▸ Given task
Decide whether each statement below agrees with the MD5 text, and answer yes or no, quoting the deciding words from the text. 1. The "SelectBit" returns the respective bit of a when a bit of x is set. 2. The "Offset" call offsets the register by the lane index. 3. The SIMD registers are loaded with the data to be hashed.

▸ Text segment
Besides the type naming, there is really just one change that could look a little bit like magic — the "SelectBit". If a bit of x is set, the respective bit of b is returned; otherwise, the respective bit of a; in other words, a blend. The main MD5 hash function is shown in Code Snippet 5.

inline void MD5(const uint8_t* pMSG,DRealU& h0,DRealU& h1,DRealU& h2,DRealU& h3,uint32_t Offset)
{
	const DRealU w0  =	Offset(DRealU(*reinterpret_cast<const uint32_t*>(pMSG + 0 * 4) + Offset));
	const DRealU w1  =	*reinterpret_cast<const uint32_t*>(pMSG + 1 * 4);
	const DRealU w2  =	*reinterpret_cast<const uint32_t*>(pMSG + 2 * 4);
	const DRealU w3  =	*reinterpret_cast<const uint32_t*>(pMSG + 3 * 4);
	const DRealU w4  =	*reinterpret_cast<const uint32_t*>(pMSG + 4 * 4);
	const DRealU w5  =	*reinterpret_cast<const uint32_t*>(pMSG + 5 * 4);
	const DRealU w6  =	*reinterpret_cast<const uint32_t*>(pMSG + 6 * 4);
	const DRealU w7  =	*reinterpret_cast<const uint32_t*>(pMSG + 7 * 4);
	const DRealU w8  =	*reinterpret_cast<const uint32_t*>(pMSG + 8 * 4);
	const DRealU w9  =	*reinterpret_cast<const uint32_t*>(pMSG + 9 * 4);
	const DRealU w10 =	*reinterpret_cast<const uint32_t*>(pMSG + 10 * 4);
	const DRealU w11 =	*reinterpret_cast<const uint32_t*>(pMSG + 11 * 4);
	const DRealU w12 =	*reinterpret_cast<const uint32_t*>(pMSG + 12 * 4);
	const DRealU w13 =	*reinterpret_cast<const uint32_t*>(pMSG + 13 * 4);
	const DRealU w14 =	*reinterpret_cast<const uint32_t*>(pMSG + 14 * 4);
	const DRealU w15 =	*reinterpret_cast<const uint32_t*>(pMSG + 15 * 4);

	DRealU a = h0;
	DRealU b = h1;
	DRealU c = h2;
	DRealU d = h3;

	a = Step1< 7>(a, b, c, d, k0, w0);
	d = Step1<12>(d, a, b, c, k1, w1);
	.
	.
	.
	d = Step4<10>(d, a, b, c, k61, w11);
	c = Step4<15>(c, d, a, b, k62, w2);
	b = Step4<21>(b, c, d, a, k63, w9);

	h0 += a;
	h1 += b;
	h2 += c;
	h3 += d;
}

Code Snippet 5: The main MD5 function

The majority of the code is again like a normal C function, except that the first lines prepare the data by replicating our SIMD registers with the parameter passed. In this case we load the SIMD registers with the data we want to hash. One specialty is the "Offset" call, since we don't want every SIMD lane to do exactly the same work, this call offsets the register by the lane index. It's like a thread-id you would add. See Code Snippet 6 for reference.

Offset(Register)
{
	for(i = 0; i < THREAD_COUNT; i++)

▸ Record list
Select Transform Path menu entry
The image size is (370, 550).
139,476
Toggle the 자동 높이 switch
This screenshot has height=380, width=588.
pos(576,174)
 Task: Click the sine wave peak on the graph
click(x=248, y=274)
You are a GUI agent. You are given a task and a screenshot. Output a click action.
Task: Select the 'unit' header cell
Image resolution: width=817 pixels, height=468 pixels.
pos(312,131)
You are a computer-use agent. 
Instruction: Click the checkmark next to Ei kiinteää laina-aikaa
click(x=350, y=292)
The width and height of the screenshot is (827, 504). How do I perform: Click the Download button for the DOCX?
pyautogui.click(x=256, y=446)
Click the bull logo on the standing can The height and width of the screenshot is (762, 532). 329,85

...

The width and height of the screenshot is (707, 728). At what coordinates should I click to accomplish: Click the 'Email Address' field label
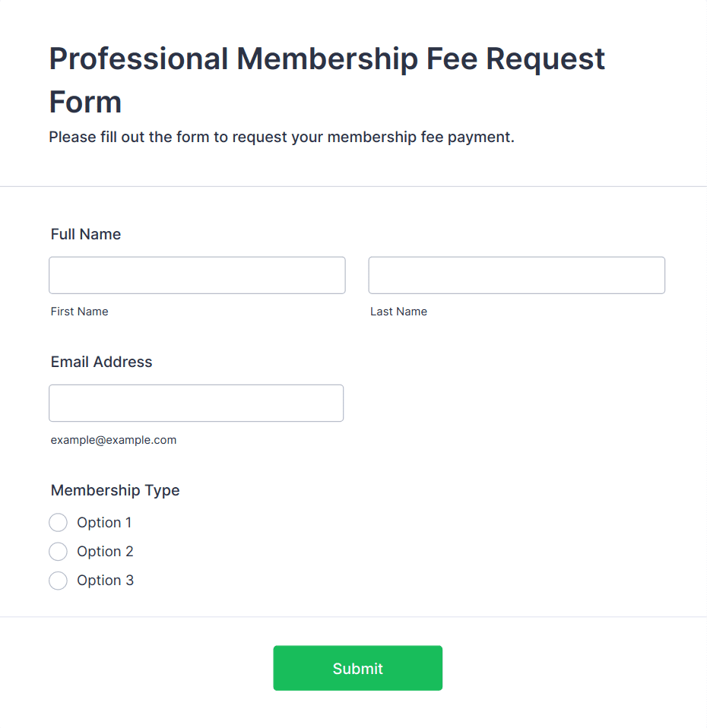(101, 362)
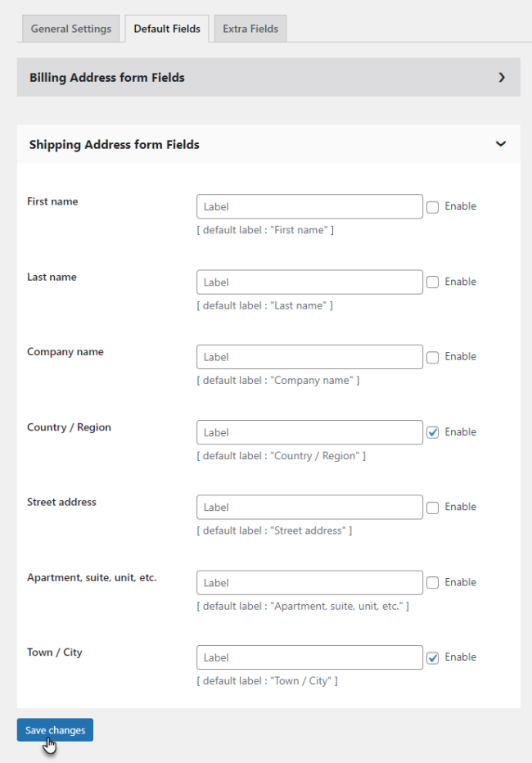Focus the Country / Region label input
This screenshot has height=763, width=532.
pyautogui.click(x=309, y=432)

--

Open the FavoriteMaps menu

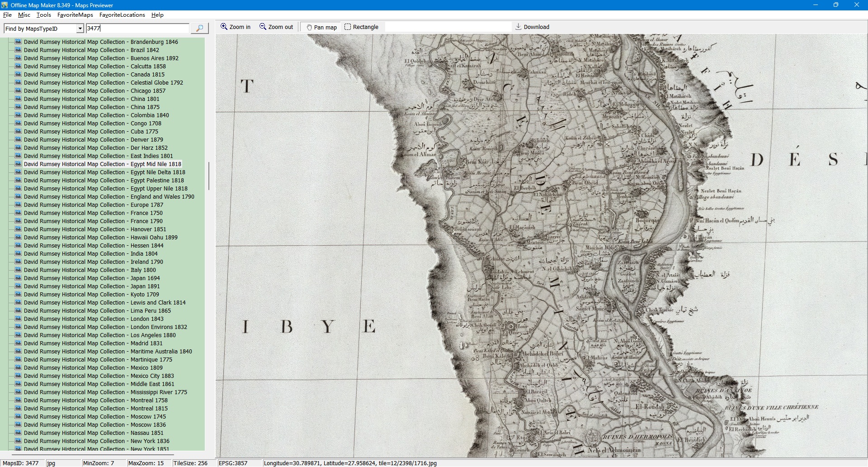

▸ Expected answer
1. No: "If a bit of x is set, the respective bit of b is returned"
2. Yes: "this call offsets the register by the lane index"
3. Yes: "In this case we load the SIMD registers with the data we want to hash."